RECORDS SHOWN start

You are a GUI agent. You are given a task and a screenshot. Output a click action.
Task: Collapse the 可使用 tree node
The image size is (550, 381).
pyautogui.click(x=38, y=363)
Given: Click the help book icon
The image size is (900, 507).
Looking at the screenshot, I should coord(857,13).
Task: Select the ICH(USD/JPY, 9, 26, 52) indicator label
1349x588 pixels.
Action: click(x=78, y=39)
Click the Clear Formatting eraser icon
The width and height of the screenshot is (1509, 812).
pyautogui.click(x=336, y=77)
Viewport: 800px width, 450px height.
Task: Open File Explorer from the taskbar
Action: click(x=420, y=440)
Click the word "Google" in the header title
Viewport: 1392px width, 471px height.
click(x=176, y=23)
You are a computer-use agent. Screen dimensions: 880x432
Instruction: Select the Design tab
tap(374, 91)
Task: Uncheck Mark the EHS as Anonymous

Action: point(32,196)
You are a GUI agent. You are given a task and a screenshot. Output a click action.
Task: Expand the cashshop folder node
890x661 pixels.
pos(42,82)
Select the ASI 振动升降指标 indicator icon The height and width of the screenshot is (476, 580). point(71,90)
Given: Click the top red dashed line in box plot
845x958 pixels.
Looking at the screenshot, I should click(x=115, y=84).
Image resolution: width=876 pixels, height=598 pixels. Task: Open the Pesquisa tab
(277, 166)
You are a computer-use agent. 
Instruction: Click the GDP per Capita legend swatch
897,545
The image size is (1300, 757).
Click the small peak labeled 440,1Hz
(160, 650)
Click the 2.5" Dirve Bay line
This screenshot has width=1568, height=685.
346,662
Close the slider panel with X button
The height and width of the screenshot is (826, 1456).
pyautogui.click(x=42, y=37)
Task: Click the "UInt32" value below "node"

RECORDS SHOWN end

Output every line of the data above as a numbered list, starting from the first line and continuing through the line that contains "Action: point(32,196)", including that line. Leave out any blank lines.

1. You are a GUI agent. You are given a task and a screenshot. Output a click action.
2. Task: Collapse the 可使用 tree node
3. The image size is (550, 381).
4. pyautogui.click(x=38, y=363)
5. Given: Click the help book icon
6. The image size is (900, 507).
7. Looking at the screenshot, I should coord(857,13).
8. Task: Select the ICH(USD/JPY, 9, 26, 52) indicator label
9. 1349x588 pixels.
10. Action: click(x=78, y=39)
11. Click the Clear Formatting eraser icon
12. The width and height of the screenshot is (1509, 812).
13. pyautogui.click(x=336, y=77)
14. Viewport: 800px width, 450px height.
15. Task: Open File Explorer from the taskbar
16. Action: click(x=420, y=440)
17. Click the word "Google" in the header title
18. Viewport: 1392px width, 471px height.
19. click(x=176, y=23)
20. You are a computer-use agent. Screen dimensions: 880x432
21. Instruction: Select the Design tab
22. tap(374, 91)
23. Task: Uncheck Mark the EHS as Anonymous
24. Action: point(32,196)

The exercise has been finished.